Top of Dataset records
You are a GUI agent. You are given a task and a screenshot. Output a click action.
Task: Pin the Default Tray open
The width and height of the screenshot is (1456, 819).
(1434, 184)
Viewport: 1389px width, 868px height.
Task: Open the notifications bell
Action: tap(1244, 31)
Bottom of Dataset records
Copy all records verbatim.

You are a GUI agent. You are given a task and a screenshot. Output a click action.
Task: Pin the Default Tray open
The width and height of the screenshot is (1456, 819).
(1434, 184)
Viewport: 1389px width, 868px height.
Task: Open the notifications bell
Action: tap(1244, 31)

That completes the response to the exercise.